Top-class NHS facilities are being used to treat private patients while waiting lists grow, and surgeons and consultants earn fat fees on the back of NHS training and experience. Whistle-blowers have revealed that some doctors are even carrying out private work while being paid to work for the NHS.
According to the NHS Support Federation, more than one third (£5.5 billion) of £16 billion in contracts awarded by the CCGs have gone to the private sector. The largest contract is believed to be worth more than £1 billion for community services in Cambridgeshire. The Financial Times reported that private-sector companies were engaged in an “arms race” to win NHS contracts.
These companies choose the less complex treatments such as hip replacements and cataracts, which are more lucrative, leaving the more complex, chronic and costly treatments to the NHS. Since they have few resources to put things right when treatments go wrong, NHS hospitals have to admit some 6,000 patients treated by private companies every year.
In addition, the exorbitant cost of new hospitals procured under the Private Finance Initiative, the three percent population increase since 2010, the 20 percent cut in social care and the four percent annual rise in NHS costs despite a pay freeze for medical staff have had a devastating impact on the financial resources available for front-line services.
The government has demanded that the NHS deliver a further £22 billion in “efficiency savings” between 2016 and 2020, leading to a lower level of health care spending per capita in England than in similar advanced countries.
To achieve this gutting of health care expenditure, NHS England announced yet another reorganisation, superseding the CCGs, which divides the country into 44 areas in which NHS bodies and local authorities together provide all NHS and social care services.
Each area had to provide a plan by July 2016 for implementing the cuts and restructuring its NHS services, “advised” by expensive financial consultants such as McKinsey, Deloitte or PwC, who also advise the insurance and health care industry. Key elements in these plans include the disposal of “surplus” property and assets and the involvement of the private sector with its “new models of care.”
The area plans lay the basis for moving towards a “mixed-funding insurance model,” with the budgets passed to insurers. A new system of personal health care budgets is being piloted and is to be rolled out to 5 million patients by next year.

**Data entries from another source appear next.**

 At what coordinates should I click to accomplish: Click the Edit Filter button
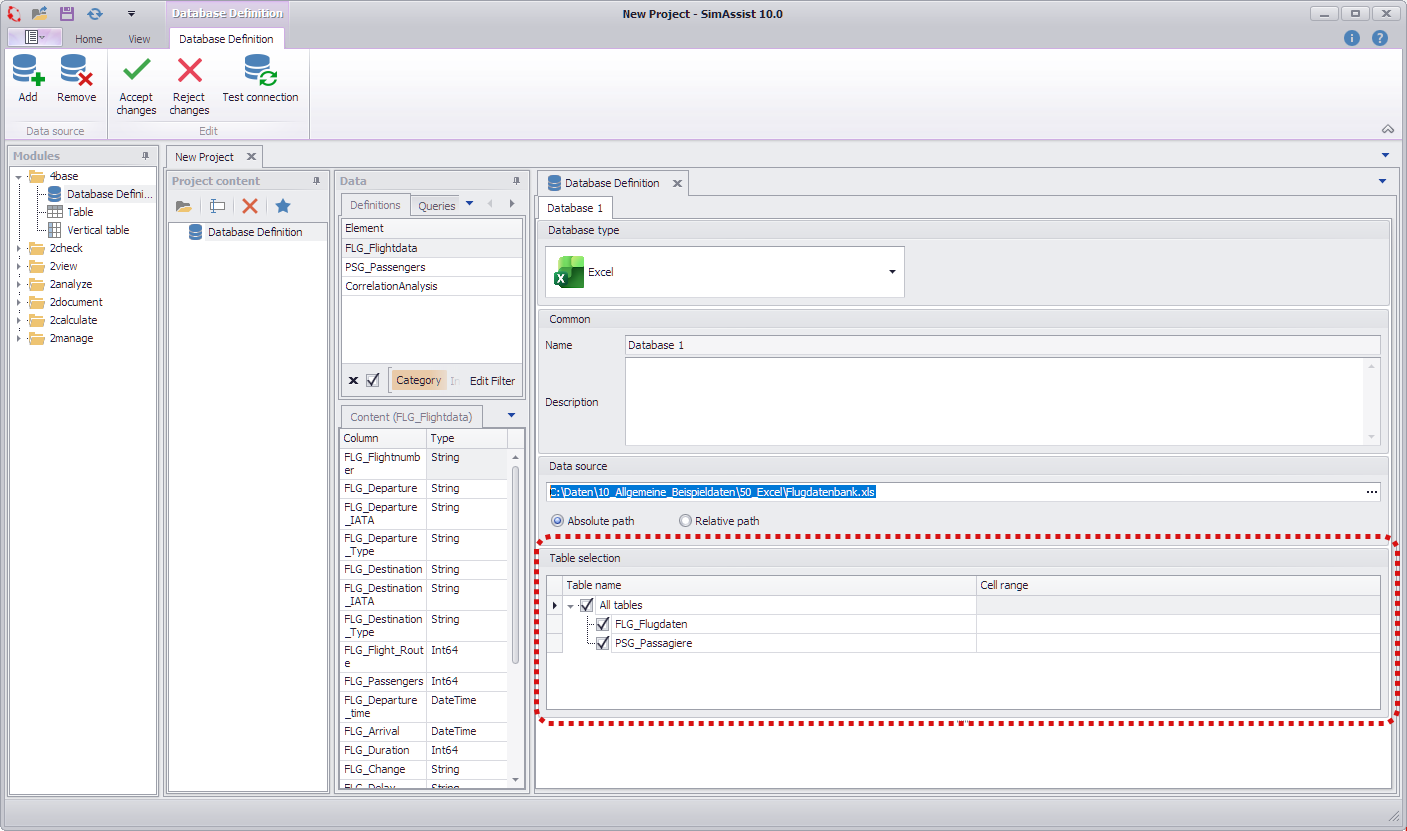pyautogui.click(x=492, y=381)
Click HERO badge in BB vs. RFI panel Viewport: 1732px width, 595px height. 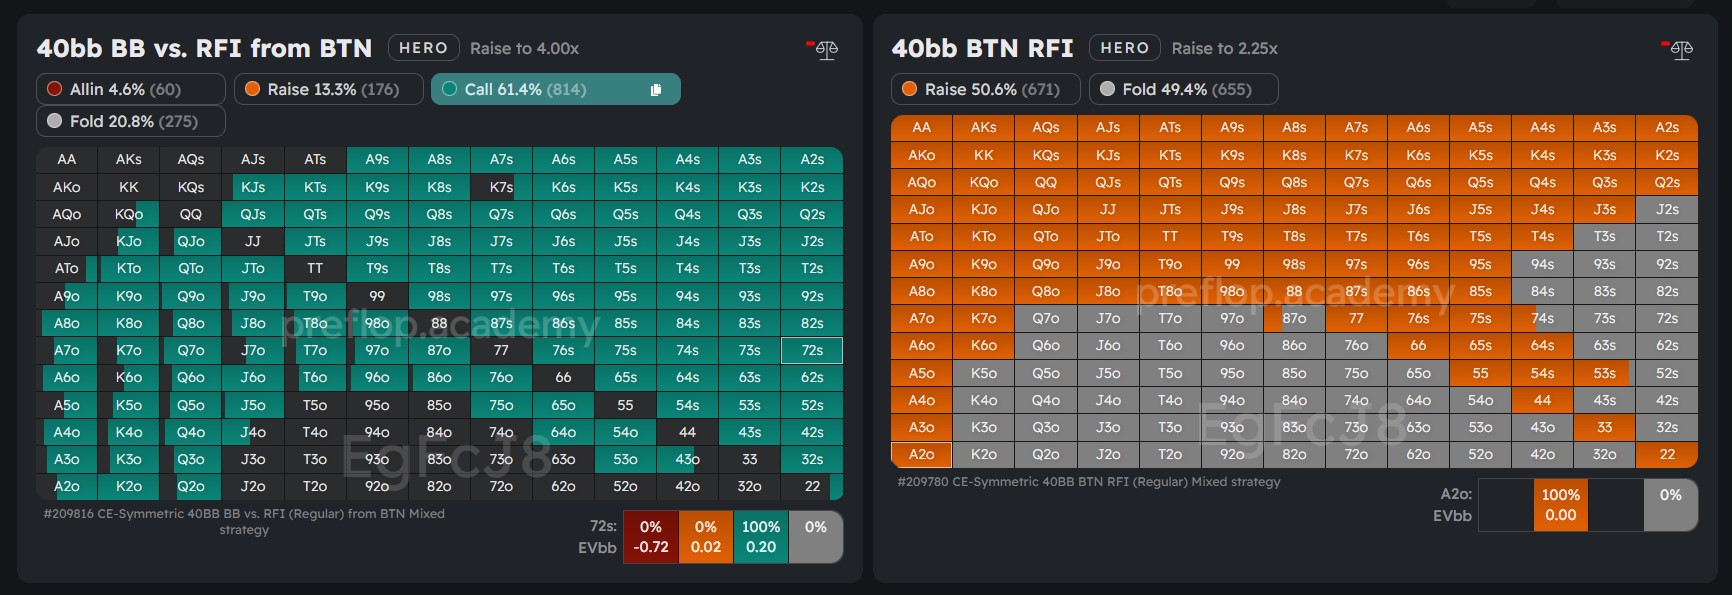click(x=423, y=48)
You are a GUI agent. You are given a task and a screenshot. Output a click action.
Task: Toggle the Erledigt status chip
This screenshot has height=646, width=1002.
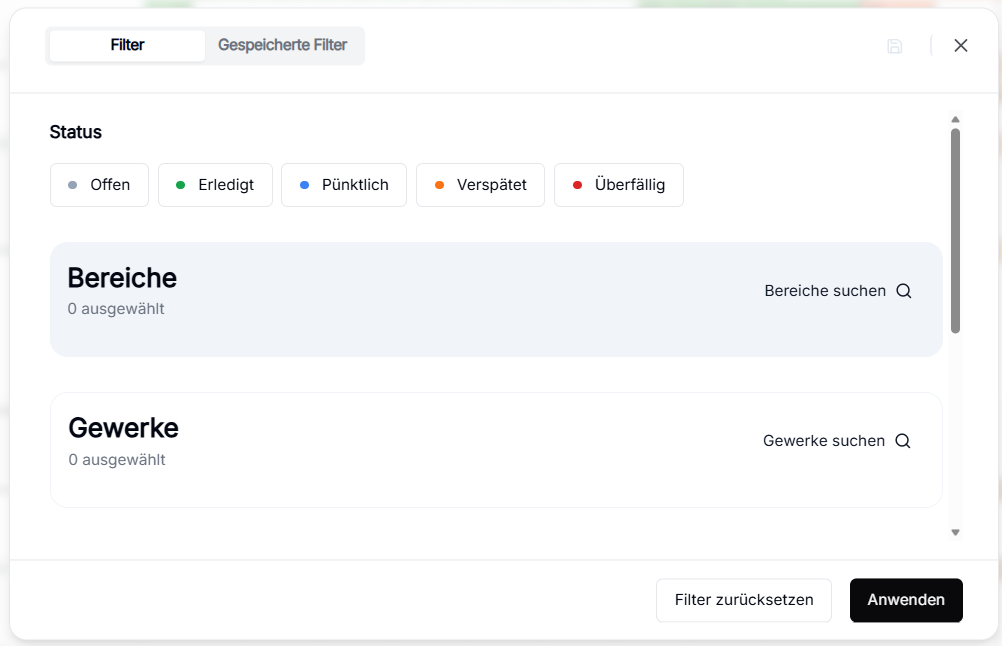click(x=215, y=185)
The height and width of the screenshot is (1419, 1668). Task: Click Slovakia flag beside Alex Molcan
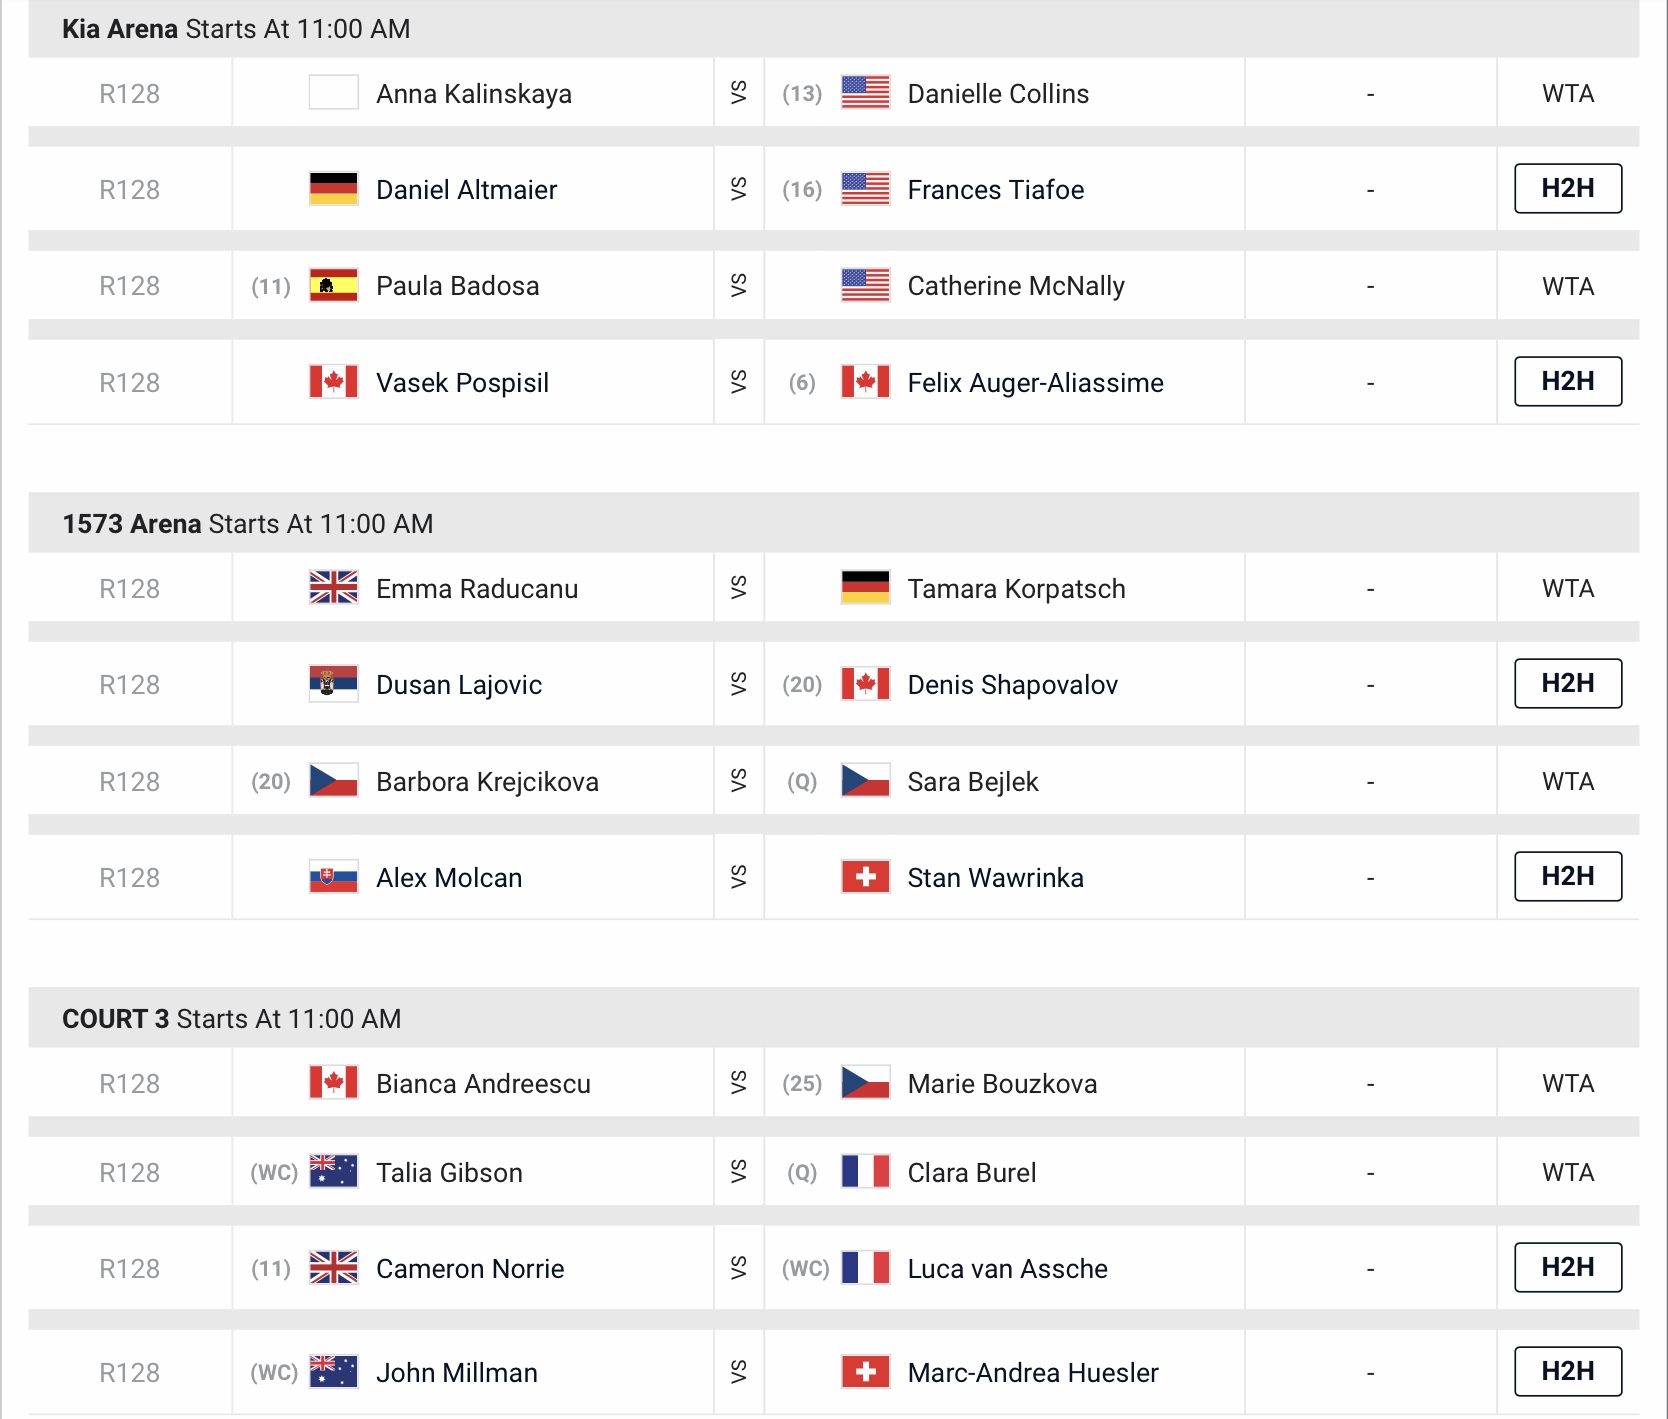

It paves the way for an insurance-based system, with additional charges for anything not covered under the personal health care budget—much to the delight of the insurance and health care industry.
At the same time, NHS staff will be transferred to private-sector companies, breaking up nationally negotiated wages and conditions, dividing NHS staff and pitting them against one another in a race to the bottom in terms of jobs, wages and conditions.
The authors of two articles in the Journal of the Royal Society of Medicine said that “2015 saw the greatest rise in mortality for almost 50 years in England and Wales” and accused the government’s “relentless cuts” to the health service of being behind 30,000 excess deaths in 2015. They concluded that “the evidence points to a major failure of the health system, possibly exacerbated by failings in social care” and warned that without “urgent intervention” from the government, mortality rates could continue to increase.
The scale of the cuts already imposed is vast:
* 66 Accident and Emergency/Maternity wards have already closed
* 19 more hospitals are to close
* 14,966 NHS beds have been closed
* 51 more NHS walk-in centres are set to close
The deliberate dismantling and running down of the NHS has already caused untold suffering, lengthening waiting lists, early deaths and a fall in life expectancy in Britain.